The FDA's recent release of draft guidance on decentralized clinical trials (DCTs) has sparked both enthusiasm and a call for greater clarity within the pharmaceutical industry. While stakeholders acknowledge the guidance as a crucial step forward, concerns persist regarding Principal Investigator (PI) oversight, data collection scalability, and the integration of emerging technologies.
PI Oversight and the Role of Local HCPs
A significant point of discussion revolves around the use of local healthcare providers (HCPs) in DCTs. The FDA stipulates that while certain trial-related activities can be conducted by HCPs near the participant's home, these providers are not considered trial personnel and may lack comprehensive knowledge of the protocol or investigational product. This raises questions about the PI's oversight responsibilities, particularly concerning data collection and personnel management.
According to Dr. Mark Goldberg, CEO at Allucent, the industry is likely to provide substantial feedback on the PI oversight and the utilization of HCPs. The core concern is how a PI can effectively oversee individuals they have not directly evaluated or hired.
Data Collection and Scalability Challenges
Another challenge lies in the scalability of data collection within DCTs. Norma Rodriguez, Vice President at Saama Technologies, points out that while the guidance presents opportunities for growth in DCTs, the increased data collection demands may pose difficulties for those tasked with these responsibilities. Darcy Forman, Chief Delivery Officer at Science 37, highlights the operational hurdles of gathering extensive data, such as home addresses, from thousands of patients in virtual trials.

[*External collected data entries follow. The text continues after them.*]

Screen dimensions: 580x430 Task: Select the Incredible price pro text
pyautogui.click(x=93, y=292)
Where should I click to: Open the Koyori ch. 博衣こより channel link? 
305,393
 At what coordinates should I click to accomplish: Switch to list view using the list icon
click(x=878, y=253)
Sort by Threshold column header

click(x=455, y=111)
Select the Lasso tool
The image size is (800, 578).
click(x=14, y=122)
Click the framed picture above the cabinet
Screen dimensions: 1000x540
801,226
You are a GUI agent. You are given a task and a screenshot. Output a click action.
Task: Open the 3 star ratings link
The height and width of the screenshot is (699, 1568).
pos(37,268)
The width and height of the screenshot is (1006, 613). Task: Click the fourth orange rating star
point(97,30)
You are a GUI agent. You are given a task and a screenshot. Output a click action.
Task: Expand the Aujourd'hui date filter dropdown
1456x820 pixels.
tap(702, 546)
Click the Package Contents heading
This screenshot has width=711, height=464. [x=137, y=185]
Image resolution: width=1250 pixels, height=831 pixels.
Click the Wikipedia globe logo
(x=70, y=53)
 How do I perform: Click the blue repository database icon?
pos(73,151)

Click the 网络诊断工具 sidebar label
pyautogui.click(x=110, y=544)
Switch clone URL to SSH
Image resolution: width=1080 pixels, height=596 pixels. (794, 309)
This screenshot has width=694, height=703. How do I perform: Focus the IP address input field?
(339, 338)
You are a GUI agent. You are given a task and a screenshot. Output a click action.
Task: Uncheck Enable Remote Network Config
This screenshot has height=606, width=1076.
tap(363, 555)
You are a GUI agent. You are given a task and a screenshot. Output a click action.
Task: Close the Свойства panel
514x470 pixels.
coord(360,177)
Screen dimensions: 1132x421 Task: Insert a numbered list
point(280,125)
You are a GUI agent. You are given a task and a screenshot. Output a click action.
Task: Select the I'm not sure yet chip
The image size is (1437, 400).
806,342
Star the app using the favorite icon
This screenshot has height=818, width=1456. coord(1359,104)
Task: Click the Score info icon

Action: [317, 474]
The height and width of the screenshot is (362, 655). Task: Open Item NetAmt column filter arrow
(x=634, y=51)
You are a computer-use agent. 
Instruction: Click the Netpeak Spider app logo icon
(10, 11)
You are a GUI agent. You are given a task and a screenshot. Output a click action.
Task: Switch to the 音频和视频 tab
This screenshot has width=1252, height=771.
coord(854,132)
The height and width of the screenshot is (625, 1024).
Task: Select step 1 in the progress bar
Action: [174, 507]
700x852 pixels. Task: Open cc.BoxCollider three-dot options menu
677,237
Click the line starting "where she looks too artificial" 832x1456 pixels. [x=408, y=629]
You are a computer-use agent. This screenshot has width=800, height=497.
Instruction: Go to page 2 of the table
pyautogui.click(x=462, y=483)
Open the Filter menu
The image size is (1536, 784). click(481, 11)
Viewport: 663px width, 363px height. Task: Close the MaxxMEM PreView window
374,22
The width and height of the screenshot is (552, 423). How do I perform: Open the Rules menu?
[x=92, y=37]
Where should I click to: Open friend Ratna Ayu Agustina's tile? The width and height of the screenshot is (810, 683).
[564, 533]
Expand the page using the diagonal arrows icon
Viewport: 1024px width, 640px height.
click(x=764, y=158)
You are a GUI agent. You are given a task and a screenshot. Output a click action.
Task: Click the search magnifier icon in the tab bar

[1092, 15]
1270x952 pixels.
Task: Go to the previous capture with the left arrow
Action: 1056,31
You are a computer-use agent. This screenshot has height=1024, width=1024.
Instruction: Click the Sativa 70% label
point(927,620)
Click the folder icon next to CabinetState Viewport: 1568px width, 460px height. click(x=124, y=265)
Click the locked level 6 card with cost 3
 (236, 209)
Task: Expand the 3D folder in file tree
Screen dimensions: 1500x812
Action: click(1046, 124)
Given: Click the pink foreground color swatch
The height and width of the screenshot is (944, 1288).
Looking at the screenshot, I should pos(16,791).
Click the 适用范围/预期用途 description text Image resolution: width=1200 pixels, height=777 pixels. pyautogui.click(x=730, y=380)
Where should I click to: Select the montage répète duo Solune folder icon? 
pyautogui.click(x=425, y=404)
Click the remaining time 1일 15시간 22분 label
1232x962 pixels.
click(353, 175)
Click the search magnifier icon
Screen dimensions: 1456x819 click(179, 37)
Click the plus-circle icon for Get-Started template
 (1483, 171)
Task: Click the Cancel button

Dr. Goldberg also notes that many existing systems may not be adequately designed to capture the specific information required by the FDA, potentially creating technological bottlenecks.
Terminology and Technology Integration
The lack of a unified understanding of DCT terminology remains an ongoing issue. While the FDA's definition aligns with other regulatory bodies like the EMA and ICH, some industry members question whether "decentralized" accurately describes trials incorporating digital technology. There are suggestions to shift the focus from "decentralized clinical trials" to "decentralized elements of clinical trials" to promote inclusivity.
Furthermore, the guidance's limited focus on medical devices and the absence of discussions on artificial intelligence (AI) integration have been noted as missed opportunities. Rodriguez suggests that incorporating AI considerations could better prepare DCTs for future advancements.
The Path Forward for DCTs
Despite these concerns, stakeholders remain optimistic about the future of DCTs. Pamela Tenaerts, Chief Scientific Officer at Medable, emphasizes that the FDA takes all feedback seriously and encourages continued engagement during the comment period. The industry anticipates that the final guidance will solidify decentralization as a standard practice in clinical trials, driving improvements in data quality, diversity, and real-world data collection.
As Forman concludes, the ultimate goal is to integrate DCT principles into the fundamental DNA of clinical trial execution, moving beyond viewing them as merely innovative approaches.